Frente al debilitamiento de Hezbollah y Hamas tras los recientes conflictos armados, la estrategia defensiva y militar de Teherán inició una reconfiguración hacia el golfo Pérsico y el mar Rojo. El régimen iraní busca afianzar la cooperación operativa entre los rebeldes hutíes de Yemen y diversas milicias apoyadas en Irak. Esta alianza busca ejercer una presión coordinada mediante un «efecto pinza» sobre Arabia Saudita y las rutas estratégicas de transporte de hidrocarburos, elevando los costos de los aliados de Estados Unidos en la región.
El nuevo esquema de cooperación quedó evidenciado en ataques con drones a instalaciones petroleras y en la reciente declaración de un bloqueo marítimo hutí contra el transporte hidrocarburífero en el mar Rojo. Estas acciones conjuntas derivaron en respuestas militares directas con bombardeos aéreos por parte de Washington y Riad sobre posiciones en Irak.
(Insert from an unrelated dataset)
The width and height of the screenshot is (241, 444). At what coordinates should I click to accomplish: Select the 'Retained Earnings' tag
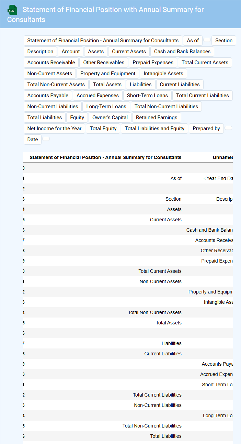click(157, 118)
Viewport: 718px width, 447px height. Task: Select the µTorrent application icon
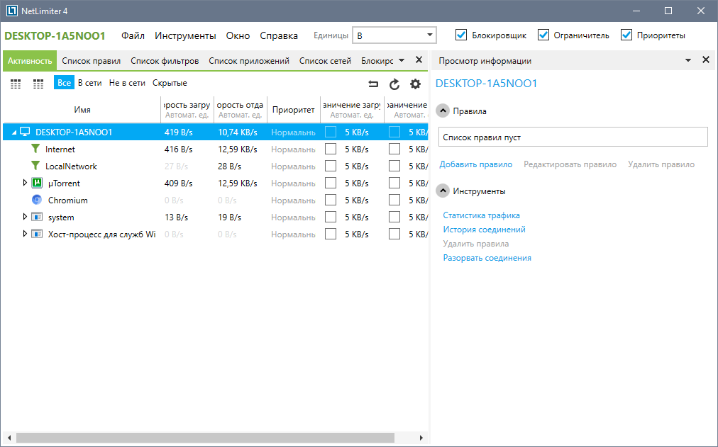[x=38, y=183]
El cierre de facto del estrecho de Ormuz y los ataques en rutas de navegación alternativas han forzado a la industria energética a operar bajo constante amenaza, poniendo en riesgo la estabilidad del suministro global.
La escalada de las hostilidades fracturó los frágiles acuerdos de alto el fuego vigentes en Yemen y reavivó los temores de un conflicto armado a gran escala en Medio Oriente. Mientras Irak intenta exigir el desarme de las facciones irregulares dentro de su territorio, la proliferación de armamento avanzado y el uso de tácticas híbridas complican la resolución diplomática del diferendo geopolítico en la región.